Die Liebe der Stars unterm Hakenkreuz
Goebbels hat einer Jüdin die Hand geküsst. Irrtümlich. Es war Meta Wolff, Ehefrau des Schauspielers Joachim Gottschalk, der ein Filmstar war und den heute niemand mehr kennt.
Es kennt ihn auch deshalb niemand, weil er nach dem Handkuss und Goebbels’ Drohung, er müsse sich schnell scheiden lassen, Selbstmord begangen hat. Gemeinsam mit Frau und Sohn.
Der Propagandaminister selbst wies daraufhin alle Ufa-Schauspieler an, dem Begräbnis fern zu bleiben. Brigitte Horney, Gustav Knuth, René Deltgen ... kamen trotzdem und ließen sich von der
Gestapo fotografieren. Es passierte ihnen nichts.
Auch Gottschalks Bruder Otto, SS-Obersturmbannführer, erwies den Toten die letzte Ehre; und wurde prompt aus der Partei ausgeschlossen.
Brauner Karren
„Mag’s im Himmel sein, mag’s beim Teufel sein“ heißt das Buch der Klagenfurter Autorin Evelyn Steinthaler (Foto unten). Eine Liedzeile aus dem Hans Albers-Hit „Goodbye Johnny“.
Untertitel des Buchs: „Stars und die Liebe unterm Hakenkreuz“.
Liebe, die von den Nazis verboten wurde.
Der jüdische Komponist Kurt Weill und die Schauspielerin Lotte Lenya,
Hans Albers und Hansi Burg; Heinz Rühmann und Maria Bernheim und Hertha Feiler ... Steinthaler sagt zum KURIER:
„Bei den Recherchen wurde mir sehr bald klar, dass diese Paare allesamt ,Role Models des Überlebens‘ waren. Oder besser: Muster für den Versuch zu überleben. In allem, was sie getan und unterlassen haben, glichen sie Millionen von Menschen in Deutschland und Österreich. Bei den im Buch Porträtierten strahlte dabei noch das grelle Scheinwerferlicht. Und diejenigen, die sich gegen das Regime engagierten, waren nicht die Mehrheit.“
Weill und Lenya gingen nach Amerika und traten dort gegen Hitlers Verbrecherregime auf.

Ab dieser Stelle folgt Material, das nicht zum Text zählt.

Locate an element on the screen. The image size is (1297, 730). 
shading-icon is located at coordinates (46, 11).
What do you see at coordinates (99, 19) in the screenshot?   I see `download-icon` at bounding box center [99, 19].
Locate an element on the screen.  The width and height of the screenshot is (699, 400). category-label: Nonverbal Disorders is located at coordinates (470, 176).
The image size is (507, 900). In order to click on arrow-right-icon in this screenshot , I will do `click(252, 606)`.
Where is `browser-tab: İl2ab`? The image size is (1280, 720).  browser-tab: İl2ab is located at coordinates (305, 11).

Heinz Rühmann blieb und machte für die Karriere sehr, sehr viel. Er besuchte Goebbels regelmäßig zum Tee und drehte einen Film von ihm beim Spielen mit den Kindern. Von der ersten jüdischen Ehefrau ließ er sich scheiden, sorgte aber für ihre Sicherheit. Dass die zweite Ehefrau, der Nazi-Diktion nach, „Vierteljüdin“ war, wurde angesichts Rühmanns Bereitschaft, sich vor den braunen Karren spannen zu lassen,übersehen.
Von Hans Albers war
Evelyn Steinthaler angenehm überrascht: Der Hamburger protestierte, indem er allen Propagandaveranstaltungen fernblieb.
Seine jüdische Lebensgefährtin verheiratete er zu ihrem Schutz mit einem Norweger, Hansi Burg wohnte aber weiterhin bei Hans Albers. So machte sich der melancholische, alkoholkranke Superstar über die herrschende Elite lustig.
Evelyn
Steinthaler:
„Mag’s im Himmel sein, mag’s beim Teufel sein“
Verlag
Kremayr & Scheriau.
192 Seiten.
22 Euro.
KURIER-Wertung: ****
Evelyn Steinthaler schrieb auch eine Biografie des von den Nazis verfolgten Tenors Richard Tauber: "Morgen muss ich fort von hier", erschienen im Milena Verlag, 23 Euro.